STANFORD -- Charles Kruger, professor of mechanical engineering, has been named vice provost and dean of research and graduate policy at Stanford University.

His appointment, effective Jan. 1, was announced by Provost Gerald Lieberman.

The dean of research is the university's chief policy officer and spokesman regarding research and serves as the cognizant dean for interdisciplinary laboratories whose academic programs go beyond the scope of any one school.

A faculty member since 1962, Kruger has served as chair of the Faculty Senate and Department of Mechanical Engineering, as director of the High Temperature Gasdynamics Laboratory and as senior associate dean of the School of Engineering.

He succeeds Robert L. Byer, professor of applied physics, as dean of research.

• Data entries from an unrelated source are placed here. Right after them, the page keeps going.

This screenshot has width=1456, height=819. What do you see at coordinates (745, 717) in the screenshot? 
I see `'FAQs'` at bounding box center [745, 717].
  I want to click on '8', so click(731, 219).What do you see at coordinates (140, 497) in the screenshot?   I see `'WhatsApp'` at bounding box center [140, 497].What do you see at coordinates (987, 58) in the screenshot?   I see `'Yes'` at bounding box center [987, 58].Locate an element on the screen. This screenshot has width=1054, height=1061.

Kruger also will have added duties related to graduate studies policy.

Byer is returning to teaching and research after five years as the university's chief policy officer on research matters.

A 1956 graduate of Massachusetts Institute of Technology, Kruger received his graduate degree from the Imperial College of Science and Technology in London in 1957 and his doctorate in mechanical engineering from M.I.T. in 1960.

A specialist in high-temperature gas dynamics, he conducts research in partially ionized plasmas and diamond synthesis, and teaches courses in physical gas dynamics and fluid mechanics. He is the author of more than 100 papers and co-author of two textbooks.

Besides his central role in research policy and administration, Kruger will be responsible for development of graduate studies policies that need to be handled on a universitywide basis, Lieberman said.

"There are policy issues that cannot be handled on a school-by- school basis, such as determining the size of stipends necessary for our graduate students to live in this area," he said.

Most graduate studies decisions and administration, however, will remain with the individual schools, which was part of a university decentralization and reorganization plan begun several years ago.

Lieberman thanked Kruger for accepting the responsibilities and said that he and President Gerhard Casper felt Kruger was "an ideal choice because he knows the university, the research area and the graduate area. He is also highly regarded on this campus."

Kruger said he will continue to serve as senior associate dean of the Engineering School for a transition period until a replacement is appointed. In his new position, he will be part of the provost's staff and the University Cabinet which is composed of the president, provost, deans of the seven schools, and the directors of the Hoover Institution and Stanford Linear Accelerator Center.